Justinien rédigea son code fameux. Législateur de ses peuples, il leur donnait le premier l'exemple de l'infraction des lois, par la dissolution de ses mœurs; et, tandis que lui et ses favoris commettaient sans réserve des crimes atroces, il croyait pouvoir arrêter par ses édits jusqu'aux moindres fautes de ses sujets; il prétendait qu'en s'intitulant Empereur par la grâce de Dieu, pouvait être cruel, parjure, immoral, injuste, par la grâce de Dieu! Accablé sans relâche par les irruptions des Barbares du Nord et par les agressions des Persans, qui le méprisaient, il crut défendre le territoire de l'Empire, non par la discipline de ses troupes et par le choix de généraux expérimentés, mais par la construction d'une quantité prodigieuse de forteresses : ce qui occasiona de si grandes dépenses, qu'il se permít, pour y faire face, de s'approprier les fonds et les revenus annuels de toutes les écoles publiques de son empire. Ce fut le coup le plus mortel qui ait jamais été porté aux sciences et aux belleslettres; les écoles furent fermées, les professeurs dispersés et réduits à la misère; les ténèbres de

l'ignorance, auxiliaires du despotisme, se répandirent partout. L'ignorance, mère de la superstition, et dupe de l'hypocrisie, croyait faire une œuvre méritoire en brûlant, comme profanes, les parchemins, dépôts précieux des connaissances et du génie des anciens, ou en les raclant, pour y substituer les légendes et les visions de quelques moines exaltés. Les exemplaires des ouvrages classiques devenaient si rares, que ceux qui parvenaient à les lire, étaient obligés d'en tirer des extraits appelés Chrestomathies. Ainsi, depuis l'époque de Justinien jusqu'à la prise de Constantinople, la décadence de la littérature et la corruption de la langue grecque allèrent de front avec le dépérissement des forces de l'empire.

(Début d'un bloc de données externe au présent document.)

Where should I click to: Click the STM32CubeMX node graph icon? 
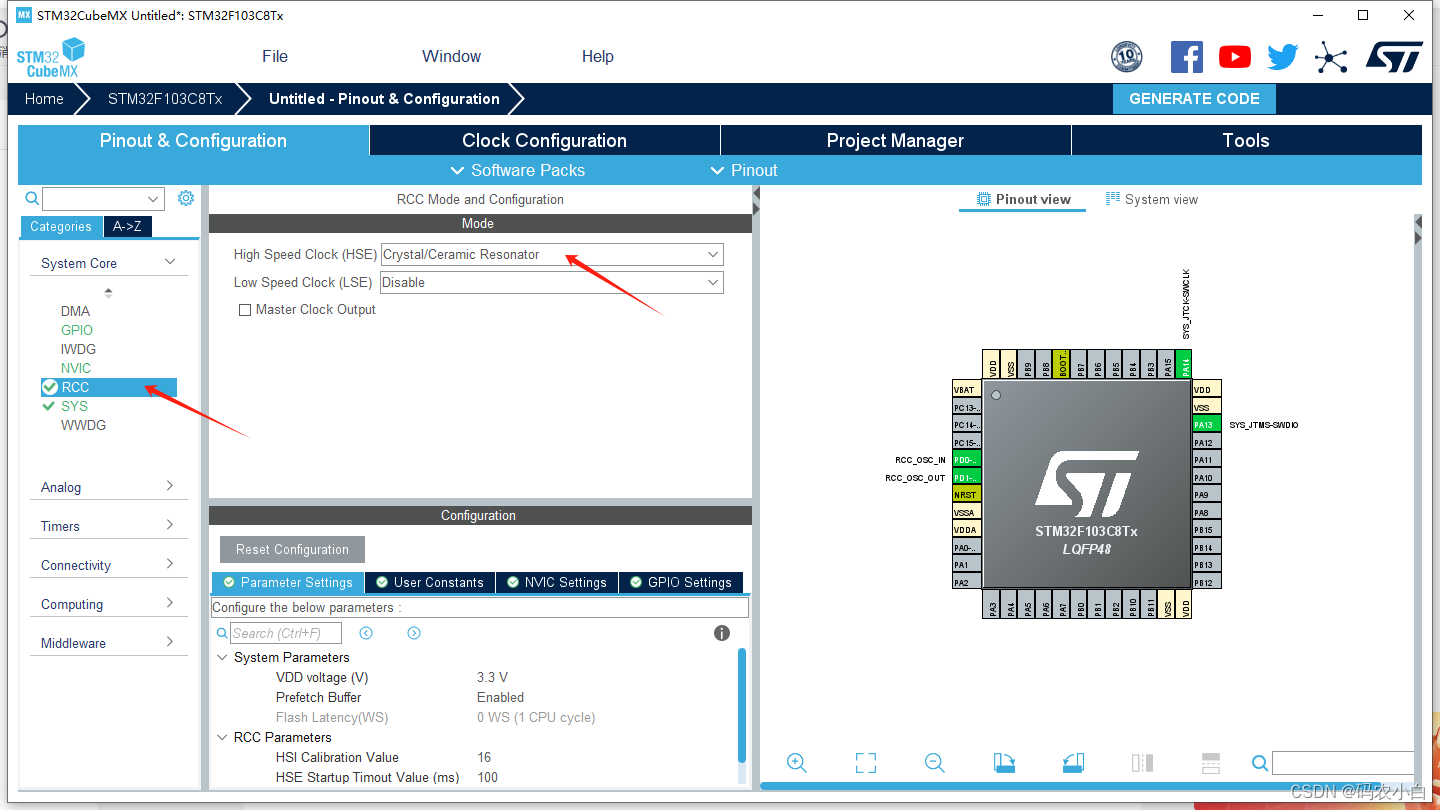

On ne doit pas passer sous silence le terrible épisode de cette longue tragédie; je veux parler du démembrement de la Grèce, et de la honteuse conquête de Constantinople par les Croisés. Poussés par la furie du schisme et par l'avidité, ces princes chrétiens, sous l'influence de Venise, morcelèrent en petites principautés le continent et les îles de la Grèce, saccagèrent les villes les plus riches, incendièrent plusieurs bibliothèques, brisèrent des statues, et rendirent plus épaisses les ténèbres de la barbarie.